Debate disappoints

Grumpy vs. misleading
This is an archived article that was published on sltrib.com in 2012, and information in the article may be outdated. It is provided only for personal research purposes and may not be reprinted.

Barack Obama is where he is because he has earned a reputation for wielding a silver tongue. Mitt Romney is where he is because he has earned a reputation for brandishing a sharp pencil.

Neither of those people was on display during Wednesday's presidential debate. And we are all the poorer for it.

Whether it was because Obama was over-prepared, over-tired or has spent so long in the bubble of the White House, the fact is that he came across Wednesday night as halting, unfocused, at times maybe even grumpy.

Whether it was because Romney was desperate to make up the gaps in the polls, willing to say anything, or has simply become disengaged from the facts, the truth is that he peppered his Ronald-Reagan-on-adrenalin performance with enough misleading statements to fill five debates.

For a candidate who has developed a reputation for stiffness, Romney's performance was a stunner. He was engaged, assertive and glib, mixing humor with passion and a flow of ideas and arguments. Obama, on the other hand, was unable to make his usual superior command of the facts at all clear or compelling.

And that's too bad. Because Obama was right when he said that Romney's tax plan threatens to cost some $5 trillion, a horrible idea in times of deep deficits. Romney said he would balance those cuts by cutting back on tax deductions and credits. But, until he gets more specific, and makes a case that he will succeed in totally reforming the tax code when so many before him have failed, his claims that his plan would not balloon the deficit can't be taken seriously.

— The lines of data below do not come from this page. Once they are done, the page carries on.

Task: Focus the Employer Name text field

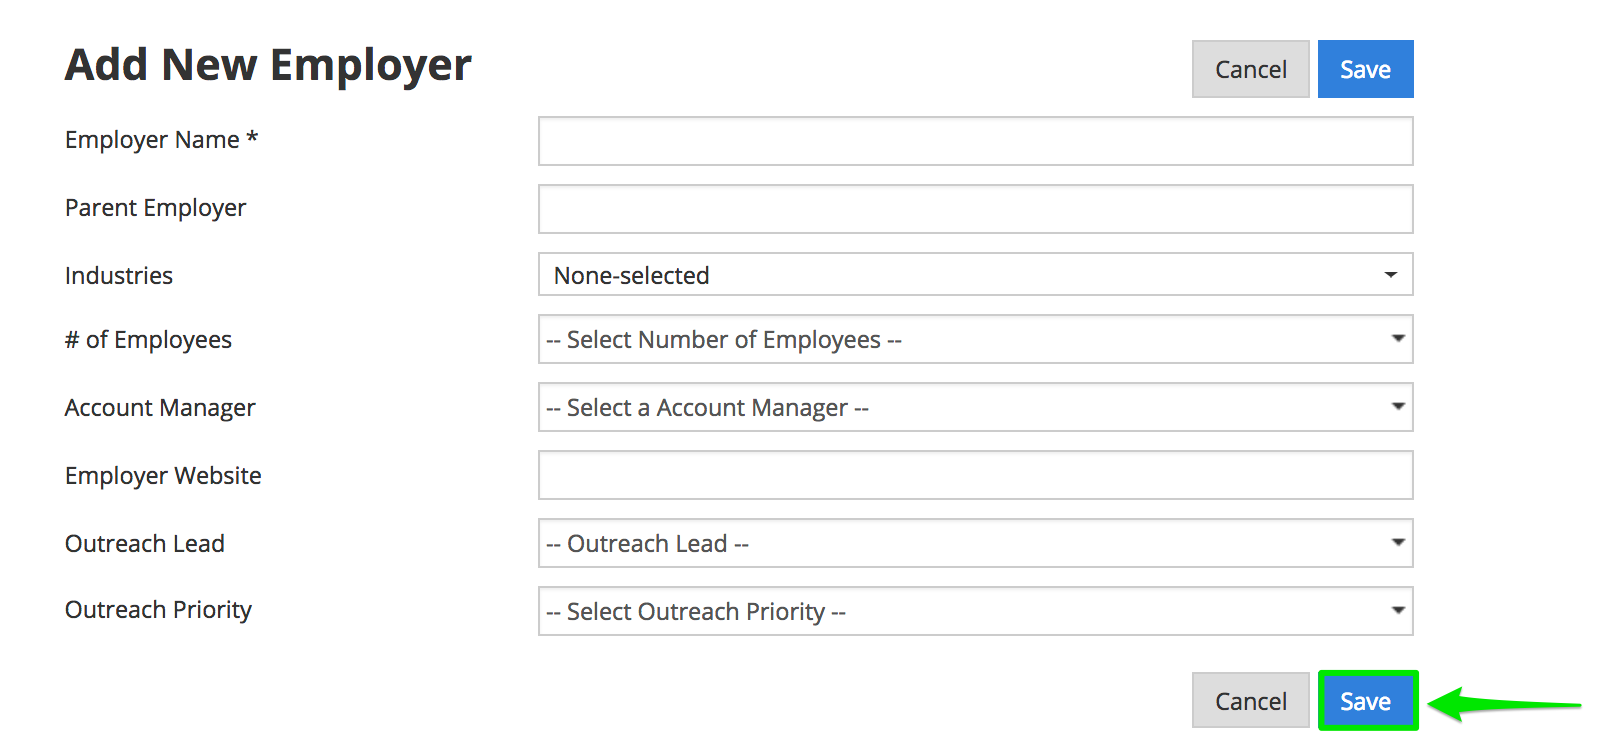Action: click(x=975, y=141)
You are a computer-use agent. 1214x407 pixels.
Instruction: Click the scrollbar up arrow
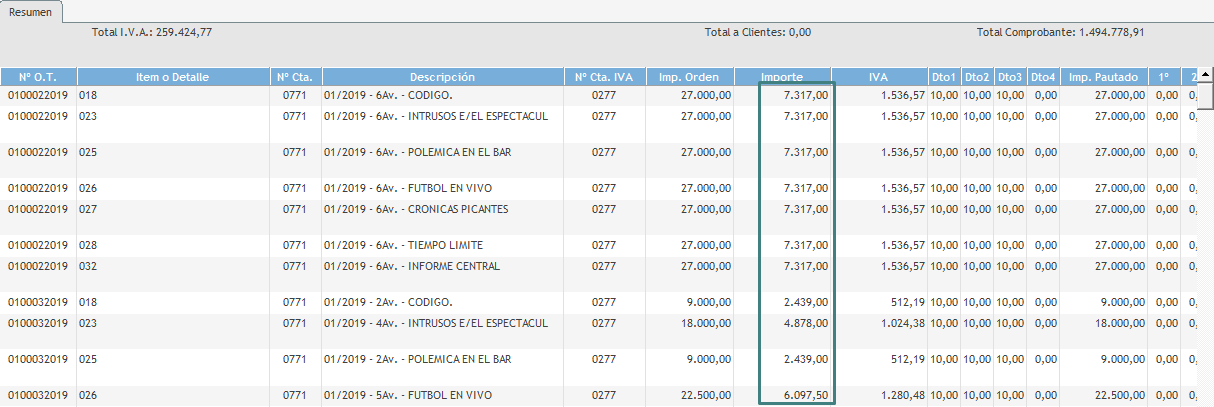pyautogui.click(x=1205, y=75)

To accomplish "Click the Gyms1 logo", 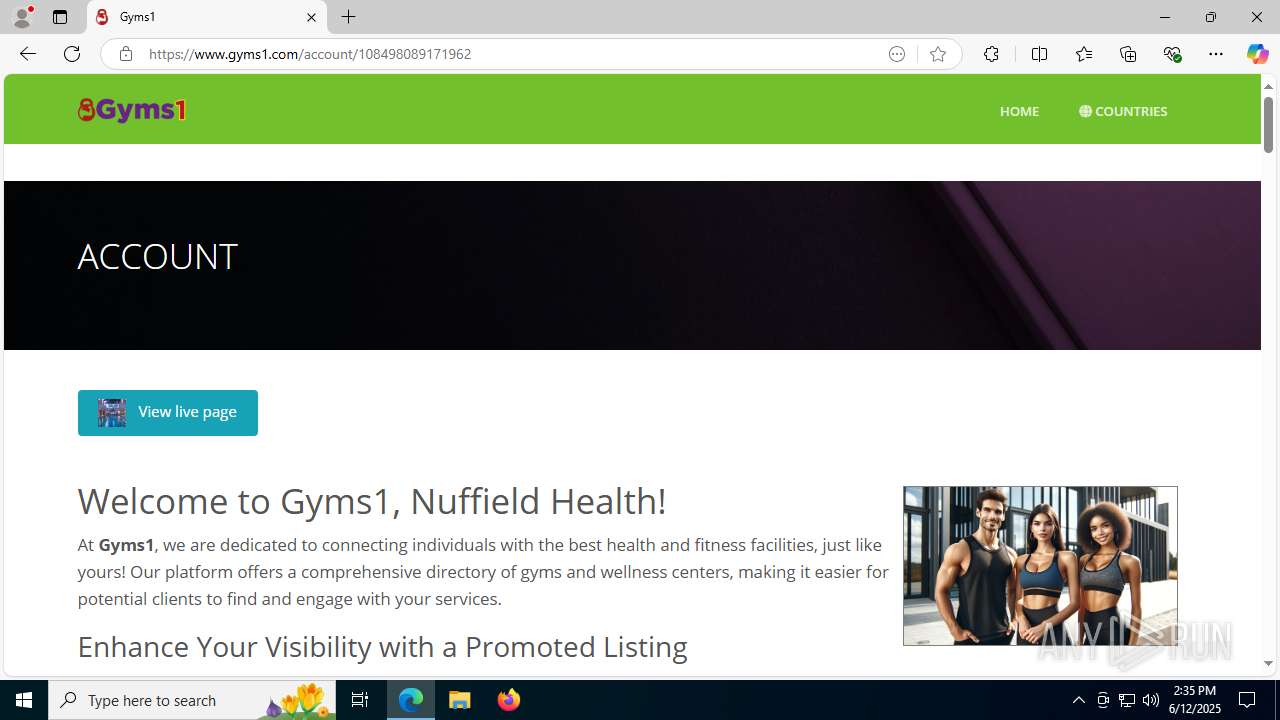I will (x=132, y=110).
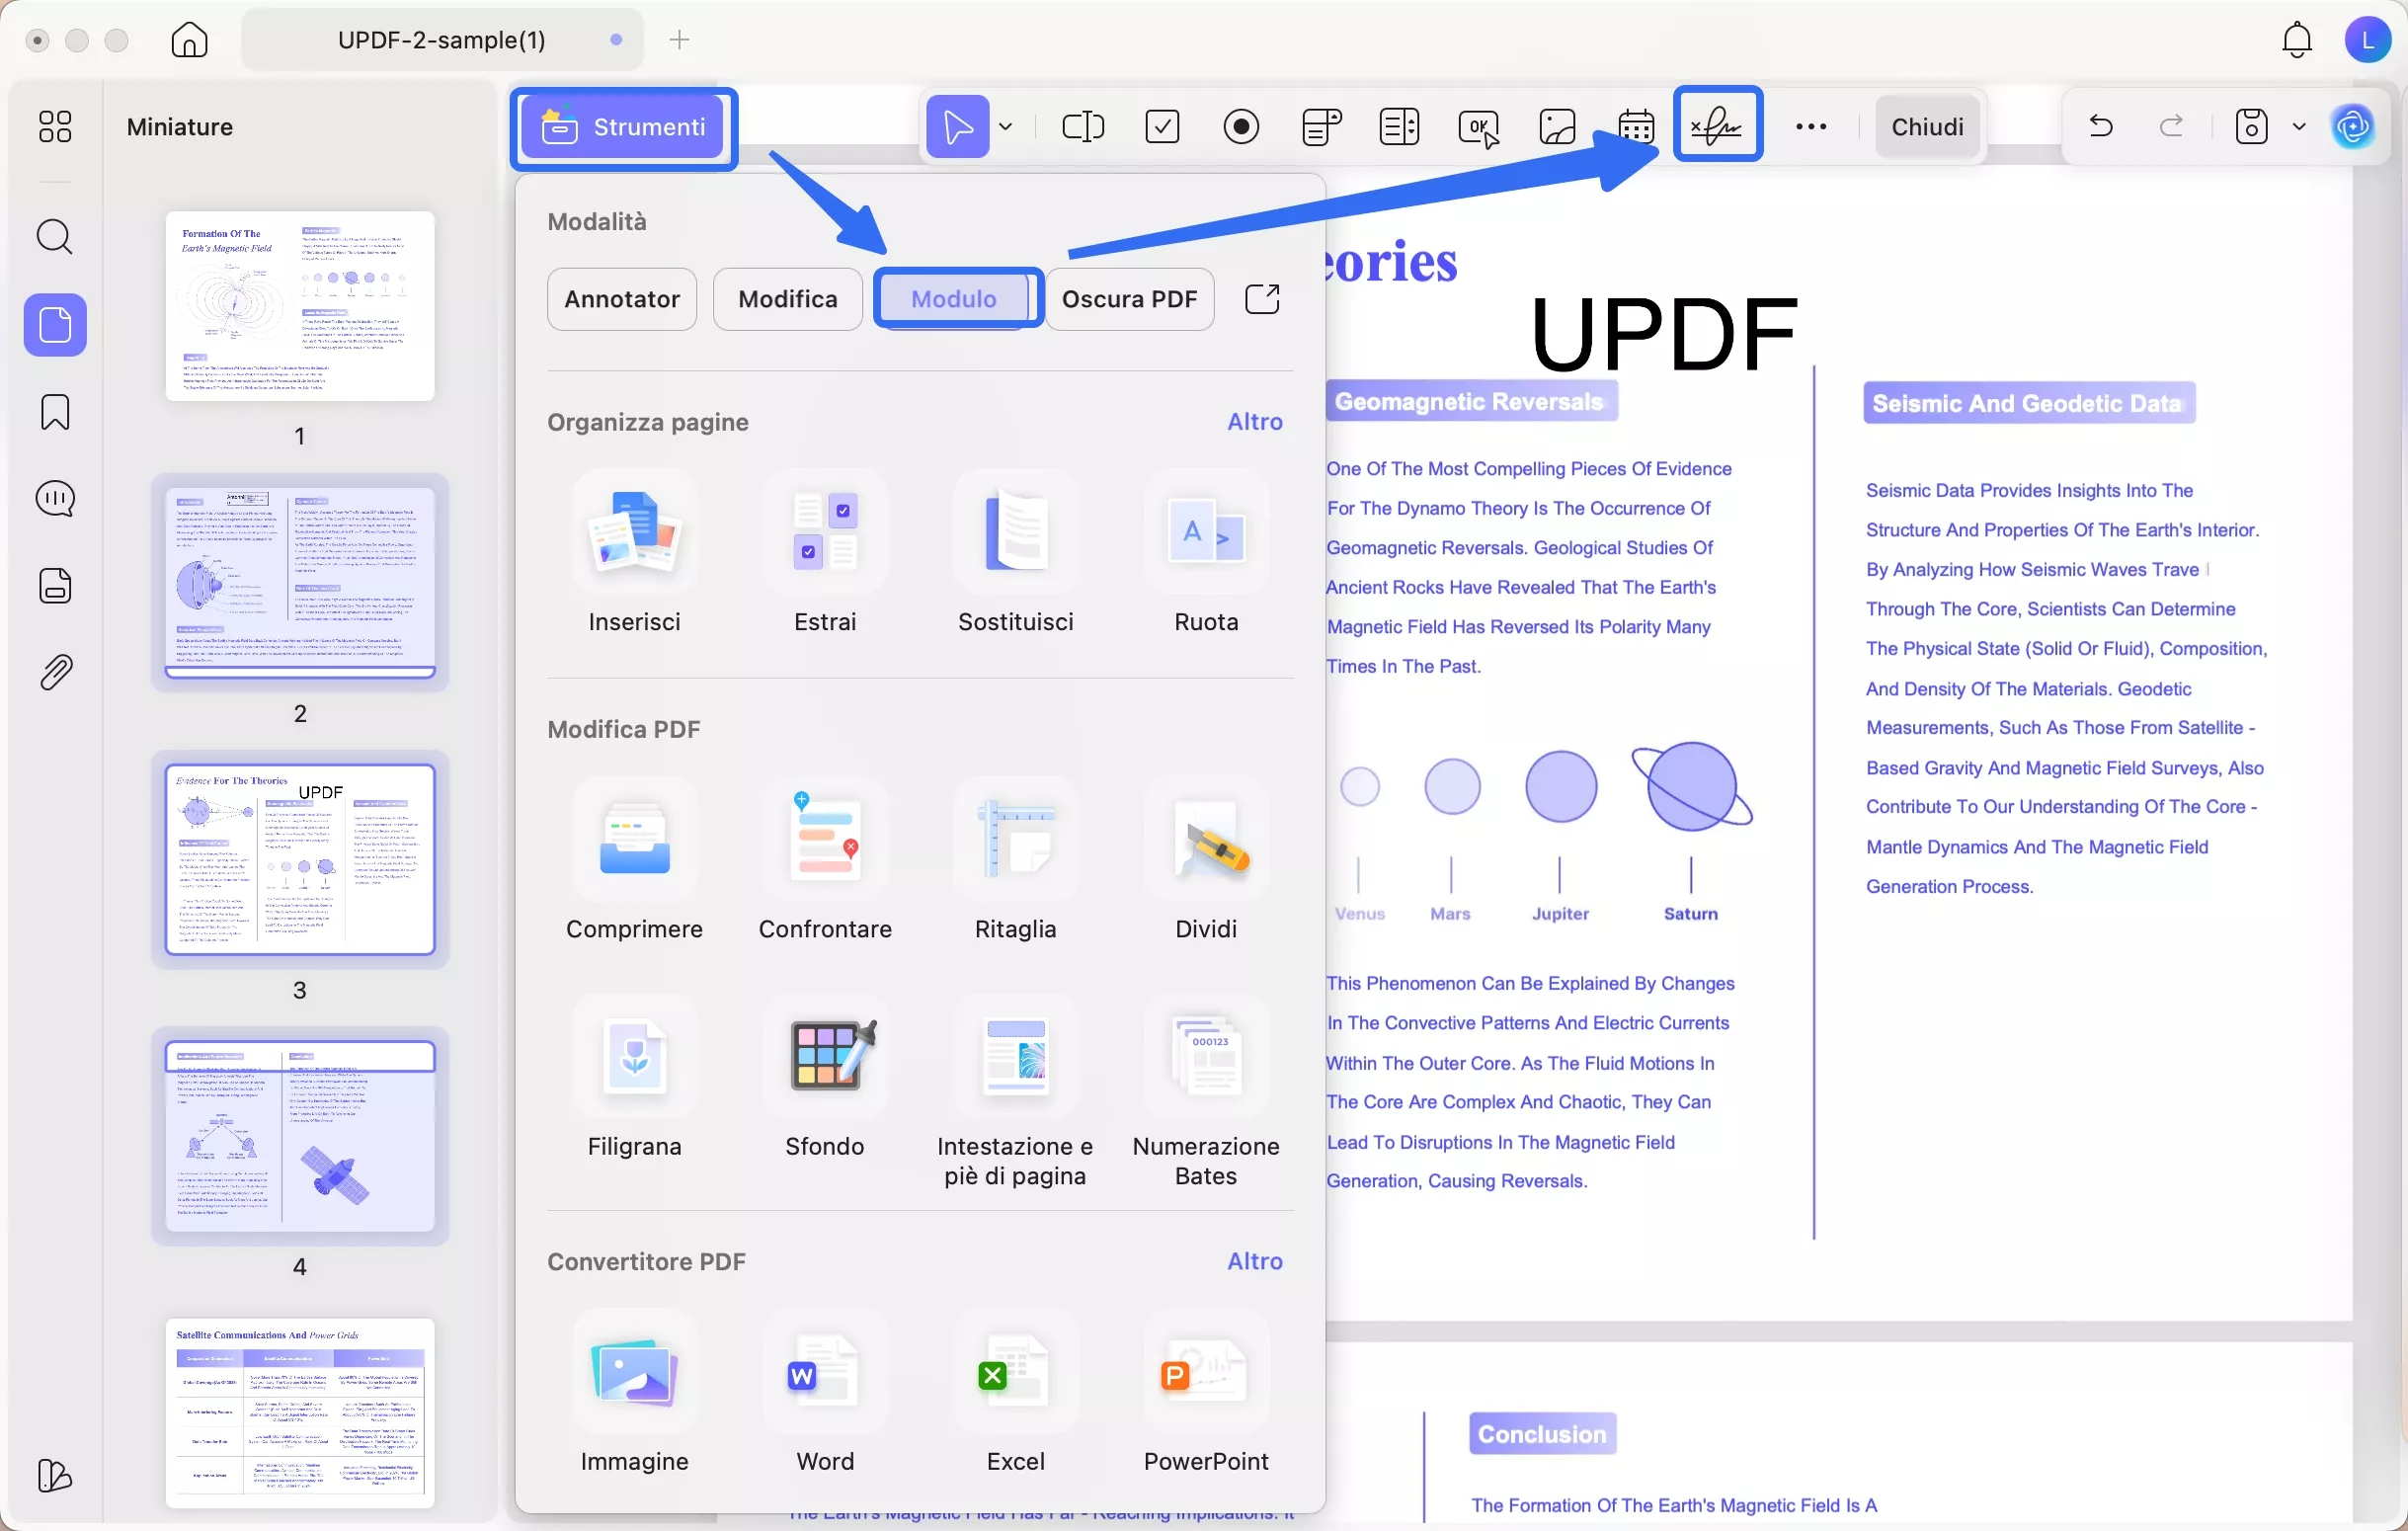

Romney's claim that he has something to replace the Affordable Care Act is far short of being credible. His description of the Dodd-Frank financial reforms as a blank check for "too-big-to-fail banks" is flawed. And his attack on Obama's plan to cut $716 billion from Medicare doesn't pass the smell test, in part because the plan put forward by his own running mate, Rep. Paul Ryan, did exactly the same thing.

Romney's repeated reference to an "unelected panel" that would determine what health care people could have is inaccurate, one step removed from Sarah Palin's "death panels" lie that had so much currency four years ago. And his description of Obamacare as a "government takeover of health care" is so far off the beam that PolitiFact.org called it the 2010 Political Lie of the Year.

There are, still to come, two more debates, lots of speeches and enough political ads to drive us all mad. We can only hope that Romney will steer closer to the truth, and that Obama will be able to call him out if he doesn't.